Kaspersky Lab has uncovered a zero-day vulnerability in versions 8 to 10 of the Microsoft Windows operating system that allowed attackers to exploit a flaw in Windows’ graphic subsystem to gain full control over a victim's computer.
Even though exploitation of the said vulnerability required an attacker to log on to the system first, exploiting it could enable the attacker to install programs, view, change, or delete data, or create new accounts with full user rights.
According to Kaspersky Lab, the Privilege Escalation vulnerability arose due to a lack of proper synchronisation between undocumented syscalls NtDCompositionDiscardFrame and NtDCompositionDestroyConnection in the win32k driver. When both syscalls were executed simultaneously, the function DiscardAllCompositionFrames could be executed when the NtDCompositionDiscardFrame syscall was already looking for a frame to release or had already found it, resulting in a use-after-free scenario.
The firm said that the said zero-day vulnerability persisted in Microsoft Windows operating systems ranging from Windows 8 to Windows 10 version 1703 which was released in November 2017. In order to exploit it, an attacker had to use heap spraying palettes and accelerator tables with the use of GdiSharedHandleTable and gSharedInfo to leak their kernel addresses.
Assigning it the vulnerability code CVE-2019-0797, Microsoft said that attackers successfully exploiting it could run arbitrary code in kernel mode and could then install programs, view, change, or delete data, or create new accounts with full user rights.
"To exploit this vulnerability, an attacker would first have to log on to the system. An attacker could then run a specially crafted application that could exploit the vulnerability and take control of an affected system. The update addresses this vulnerability by correcting how Win32k handles objects in memory," the company said when releasing a patch for the zero-day flaw.
The most worrying fact about this vulnerability is that, according to Kaspersky Lab, it was actively being exploited by threat actors such as FruityArmor and SandCat before it was discovered and subsequently patched, signifying that hacker groups may be aware of a large number of vulnerabilities in commonly-used platforms that may not have been discovered yet by researchers or software developers.

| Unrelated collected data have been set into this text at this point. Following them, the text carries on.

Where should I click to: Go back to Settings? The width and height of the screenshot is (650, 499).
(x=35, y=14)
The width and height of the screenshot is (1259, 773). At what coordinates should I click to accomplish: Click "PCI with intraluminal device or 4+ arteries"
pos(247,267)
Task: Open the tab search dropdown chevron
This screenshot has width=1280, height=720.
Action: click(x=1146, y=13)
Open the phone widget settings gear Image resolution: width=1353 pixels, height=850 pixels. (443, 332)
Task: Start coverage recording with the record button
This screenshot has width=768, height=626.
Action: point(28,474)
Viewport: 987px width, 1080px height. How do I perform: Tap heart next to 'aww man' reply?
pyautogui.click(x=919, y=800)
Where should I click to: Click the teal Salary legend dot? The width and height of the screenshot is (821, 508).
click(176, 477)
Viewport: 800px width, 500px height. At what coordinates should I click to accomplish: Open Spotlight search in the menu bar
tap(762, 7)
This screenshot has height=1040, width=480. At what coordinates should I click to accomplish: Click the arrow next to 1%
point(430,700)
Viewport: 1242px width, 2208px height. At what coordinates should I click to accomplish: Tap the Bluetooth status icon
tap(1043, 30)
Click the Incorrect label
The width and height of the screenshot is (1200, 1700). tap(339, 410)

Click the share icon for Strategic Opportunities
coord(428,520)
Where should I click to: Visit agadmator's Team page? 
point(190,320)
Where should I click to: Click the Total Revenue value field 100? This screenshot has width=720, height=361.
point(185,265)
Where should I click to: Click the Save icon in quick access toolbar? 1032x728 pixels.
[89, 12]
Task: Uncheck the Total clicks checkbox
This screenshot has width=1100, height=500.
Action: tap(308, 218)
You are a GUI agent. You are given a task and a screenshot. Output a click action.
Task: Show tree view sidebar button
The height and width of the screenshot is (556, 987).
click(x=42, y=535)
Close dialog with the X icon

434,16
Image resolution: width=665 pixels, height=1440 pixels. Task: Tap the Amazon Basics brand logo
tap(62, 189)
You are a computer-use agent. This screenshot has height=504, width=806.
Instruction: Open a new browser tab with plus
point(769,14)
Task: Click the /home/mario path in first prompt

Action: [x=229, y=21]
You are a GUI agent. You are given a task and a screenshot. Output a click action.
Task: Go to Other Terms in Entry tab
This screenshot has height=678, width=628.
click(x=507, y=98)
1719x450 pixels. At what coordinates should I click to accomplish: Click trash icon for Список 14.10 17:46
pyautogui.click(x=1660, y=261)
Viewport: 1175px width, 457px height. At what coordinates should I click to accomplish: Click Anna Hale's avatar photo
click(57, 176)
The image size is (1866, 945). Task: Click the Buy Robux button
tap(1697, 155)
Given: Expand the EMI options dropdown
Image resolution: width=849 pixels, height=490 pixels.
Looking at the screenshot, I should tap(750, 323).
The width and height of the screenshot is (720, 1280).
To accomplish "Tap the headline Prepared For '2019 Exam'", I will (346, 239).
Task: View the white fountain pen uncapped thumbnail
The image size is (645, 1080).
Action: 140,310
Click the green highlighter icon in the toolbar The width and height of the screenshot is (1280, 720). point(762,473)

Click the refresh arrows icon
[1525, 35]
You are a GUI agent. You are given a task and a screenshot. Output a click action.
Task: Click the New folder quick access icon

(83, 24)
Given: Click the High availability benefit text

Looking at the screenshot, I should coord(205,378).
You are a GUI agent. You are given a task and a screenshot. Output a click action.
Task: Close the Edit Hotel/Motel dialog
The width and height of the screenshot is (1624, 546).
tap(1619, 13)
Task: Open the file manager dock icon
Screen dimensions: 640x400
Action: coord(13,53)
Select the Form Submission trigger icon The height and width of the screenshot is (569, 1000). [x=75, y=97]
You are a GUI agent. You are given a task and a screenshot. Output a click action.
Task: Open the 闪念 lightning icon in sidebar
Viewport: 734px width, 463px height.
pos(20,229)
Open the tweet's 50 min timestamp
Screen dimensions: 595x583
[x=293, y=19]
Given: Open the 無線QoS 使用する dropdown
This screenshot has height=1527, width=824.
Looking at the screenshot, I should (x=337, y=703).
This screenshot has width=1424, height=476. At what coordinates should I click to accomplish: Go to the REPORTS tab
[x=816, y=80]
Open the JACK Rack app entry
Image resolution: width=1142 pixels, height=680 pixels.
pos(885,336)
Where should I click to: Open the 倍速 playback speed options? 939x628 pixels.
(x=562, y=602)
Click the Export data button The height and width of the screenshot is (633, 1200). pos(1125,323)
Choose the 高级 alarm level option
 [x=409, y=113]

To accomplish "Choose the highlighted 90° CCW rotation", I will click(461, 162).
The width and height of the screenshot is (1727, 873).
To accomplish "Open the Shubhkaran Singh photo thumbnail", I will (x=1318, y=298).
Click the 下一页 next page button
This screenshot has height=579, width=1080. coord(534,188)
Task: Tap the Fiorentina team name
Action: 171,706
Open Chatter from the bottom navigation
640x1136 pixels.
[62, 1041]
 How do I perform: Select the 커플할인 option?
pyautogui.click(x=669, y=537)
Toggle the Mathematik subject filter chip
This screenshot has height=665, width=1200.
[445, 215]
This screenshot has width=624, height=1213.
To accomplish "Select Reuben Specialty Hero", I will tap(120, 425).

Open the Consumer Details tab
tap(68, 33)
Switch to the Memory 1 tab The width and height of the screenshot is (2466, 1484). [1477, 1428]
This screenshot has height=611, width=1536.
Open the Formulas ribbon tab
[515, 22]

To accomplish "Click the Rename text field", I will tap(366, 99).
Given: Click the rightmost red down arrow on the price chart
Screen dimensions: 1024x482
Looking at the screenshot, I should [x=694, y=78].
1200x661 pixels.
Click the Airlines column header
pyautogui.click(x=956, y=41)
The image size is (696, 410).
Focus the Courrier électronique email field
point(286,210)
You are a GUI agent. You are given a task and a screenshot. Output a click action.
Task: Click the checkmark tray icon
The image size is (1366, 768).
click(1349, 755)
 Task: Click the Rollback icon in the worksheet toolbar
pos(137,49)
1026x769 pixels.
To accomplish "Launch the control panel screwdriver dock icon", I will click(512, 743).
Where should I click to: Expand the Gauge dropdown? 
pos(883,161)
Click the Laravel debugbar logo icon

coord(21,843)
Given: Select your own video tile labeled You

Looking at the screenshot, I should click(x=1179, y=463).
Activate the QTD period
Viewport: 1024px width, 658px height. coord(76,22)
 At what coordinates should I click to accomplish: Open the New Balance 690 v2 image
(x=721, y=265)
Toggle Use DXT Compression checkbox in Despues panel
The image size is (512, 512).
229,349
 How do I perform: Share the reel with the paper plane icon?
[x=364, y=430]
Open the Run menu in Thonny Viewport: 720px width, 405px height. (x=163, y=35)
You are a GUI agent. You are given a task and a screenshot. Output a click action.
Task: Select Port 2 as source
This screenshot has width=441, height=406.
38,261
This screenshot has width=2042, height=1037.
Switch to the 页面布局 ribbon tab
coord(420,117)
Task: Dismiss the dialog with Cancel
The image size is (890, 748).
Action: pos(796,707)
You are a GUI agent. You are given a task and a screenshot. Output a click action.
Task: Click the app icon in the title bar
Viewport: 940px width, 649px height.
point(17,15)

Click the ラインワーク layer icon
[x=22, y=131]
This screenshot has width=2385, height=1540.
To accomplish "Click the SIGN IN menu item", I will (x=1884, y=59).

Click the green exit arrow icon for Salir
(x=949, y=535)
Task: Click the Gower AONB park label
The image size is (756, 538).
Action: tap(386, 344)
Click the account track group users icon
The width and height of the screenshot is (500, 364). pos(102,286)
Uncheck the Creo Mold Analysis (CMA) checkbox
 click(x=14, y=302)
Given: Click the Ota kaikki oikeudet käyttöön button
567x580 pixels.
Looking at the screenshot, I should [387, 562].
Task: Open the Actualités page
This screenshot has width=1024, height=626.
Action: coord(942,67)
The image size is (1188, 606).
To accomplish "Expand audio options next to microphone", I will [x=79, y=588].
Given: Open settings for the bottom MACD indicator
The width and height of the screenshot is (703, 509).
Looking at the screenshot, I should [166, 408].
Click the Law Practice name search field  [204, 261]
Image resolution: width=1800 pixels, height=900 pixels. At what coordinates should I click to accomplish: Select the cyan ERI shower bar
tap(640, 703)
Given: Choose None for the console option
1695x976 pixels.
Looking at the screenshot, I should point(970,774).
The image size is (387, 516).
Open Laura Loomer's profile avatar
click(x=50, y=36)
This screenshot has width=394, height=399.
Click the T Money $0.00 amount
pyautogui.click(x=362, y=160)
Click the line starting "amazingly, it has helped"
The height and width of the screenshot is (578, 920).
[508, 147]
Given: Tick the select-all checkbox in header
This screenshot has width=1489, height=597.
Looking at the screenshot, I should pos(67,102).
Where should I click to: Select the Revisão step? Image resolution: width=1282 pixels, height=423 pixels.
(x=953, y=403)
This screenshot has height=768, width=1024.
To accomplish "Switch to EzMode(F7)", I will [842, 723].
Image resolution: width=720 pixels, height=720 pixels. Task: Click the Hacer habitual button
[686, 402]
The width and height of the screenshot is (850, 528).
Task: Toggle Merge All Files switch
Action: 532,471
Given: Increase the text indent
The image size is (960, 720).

When asked how organisations can prevent attackers from exploiting undiscovered privilege escalation vulnerabilities in Microsoft Windows to infiltrate their IT systems, Dan Pitman, principal security architect at Alert Logic, told SC Magazine UK that traditional endpoint detection systems struggle to detect unknown exploits simply because they are usually based on signatures or hashes of the malware file that is capitalising on the exploit.
"The only way to ensure detection is to deploy modern advanced endpoint detection that uses behavioural analytics and machine learning to detect anomalous behaviour at the user and lower operating system level, ie the Windows Kernel. Ideally, the detection technology will use methods to sandbox and block the attack before it can get any further, especially in the case of privileged escalation like this one," he said.
"By using these methods, the endpoint detection solution would also not suffer from any lapse in organisations’ processes when it comes to updating the database; meaning that even if the file is opened after the user is offline for a period of time before opening the malicious payload, protection would still be in place," he added.
Martin Jartelius, CSO at Outpost24, also said that to elevate privileges, an attacker needs to gain local access via another exploit or via manipulation of a user. Therefore, to prevent an attacker from doing the same, an organisation must perform extensive hardening of the endpoints and decrease the risk of the initial foothold of an attacker.